Problem A
Answer these questions from the semiring proof passage below.
(i) In the case n=1, what is B_1 set equal to?
(ii) Which lemma provides the expansion of A_{m+1}?
(iii) According to Theorem 3, what system does the ring generated by a semiring coincide with?

Source passage
— start —
Given any finite system of sets A_{1}, \ldots, A_{n} belonging to a semiring \mathscr{S}, there is a finite system of pairwise disjoint sets B_{1}, \ldots, B_{t} belonging to \mathscr{P} such that every A_{k} has a finite expansion A_{k}= \bigcup_{s \in M_{k}}B_{s} where k=1,2,\ldots, n with respect to certain of the sets B_{s}. (Note: Here M_{k} denotes some subset of the set \{ 1,2, \ldots, t\} depending on the choice of k).

Proof of Lemma 2:

The lemma is trivial for n=1 since we only need to set t=1 and B_{1}=A_{1}.

Let the lemma be true for n=m and consider a system of sets A_{1}, \ldots, A_{m}, A_{m+1} in \mathscr{P}. Let B_{1}, \ldots, B_{t} be sets of \mathscr{S} satisfying the conditions of the lemma with respect to A_{1}, A_{2}, \ldots, A_{m}, and let B_{s1}=A_{m+1}\bigcap B_{s}.

Then, by Lemma 1, there is an expansion

A_{m+1}=(\bigcup_{s=1}^{t}B_{s1})\bigcup(\bigcup_{p=1}^{q}B_{p}^{'})

where B_{p}^{'} \in \mathscr{S}. while, by definition of a semiring, there is an expansion such that

B_{s}=B_{s1}\bigcup B_{s2} \bigcup \ldots \bigcup B_{sr}, where B_{sj} \in \mathscr{S}.

It is obvious that A_{k}= \bigcup_{s \in M_{k}}(\bigcup_{j=1}^{r_{s}}B_{sj}) where k=1,2, …, m.

for some suitable M_{k}. Moreover, the sets B_{sj}, B_{p}^{'} are pairwise disjoint. Hence, the sets B_{sj}, B_{p}^{'} satisfy the conditions of the lemma with respect to A_{1}, \ldots, A_{m}, A_{m+1}. The proof now follows by mathematical induction. QED.

Section 4.3:

The ring generated by a semiring:

According to Theorem 1, there is a unique minimal ring \mathscr{R}(\mathscr{S}) generated by a system of sets \mathscr{S}. The actual construction of \mathscr{R}(\mathscr{S}) is quite complicated for arbitrary \mathscr{S}. However, the construction is completely straightforward if \mathscr{S} is a semiring, as shown by

Theorem 3:

If \mathscr{S} is a semiring, then \mathscr{R}(\mathscr{S}) coincides with the system \mathscr{Z} of all sets A which have finite expansions

A = \bigcup_{k=1}^{n}A_{k}

with respect to the sets A_{k} \in \mathscr{S}.
— end —
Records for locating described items
— start —
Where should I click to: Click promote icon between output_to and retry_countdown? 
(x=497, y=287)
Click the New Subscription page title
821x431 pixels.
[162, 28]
— end —
Problem B
Transcribe every line of the records above without any changes.

Correct output A
(i) B_1 is set equal to A_1, with t=1.
(ii) Lemma 1.
(iii) The system of all sets A that have finite expansions A = A_1 ∪ … ∪ A_n with respect to sets A_k belonging to the semiring.

Correct output B
Where should I click to: Click promote icon between output_to and retry_countdown? 
(x=497, y=287)
Click the New Subscription page title
821x431 pixels.
[162, 28]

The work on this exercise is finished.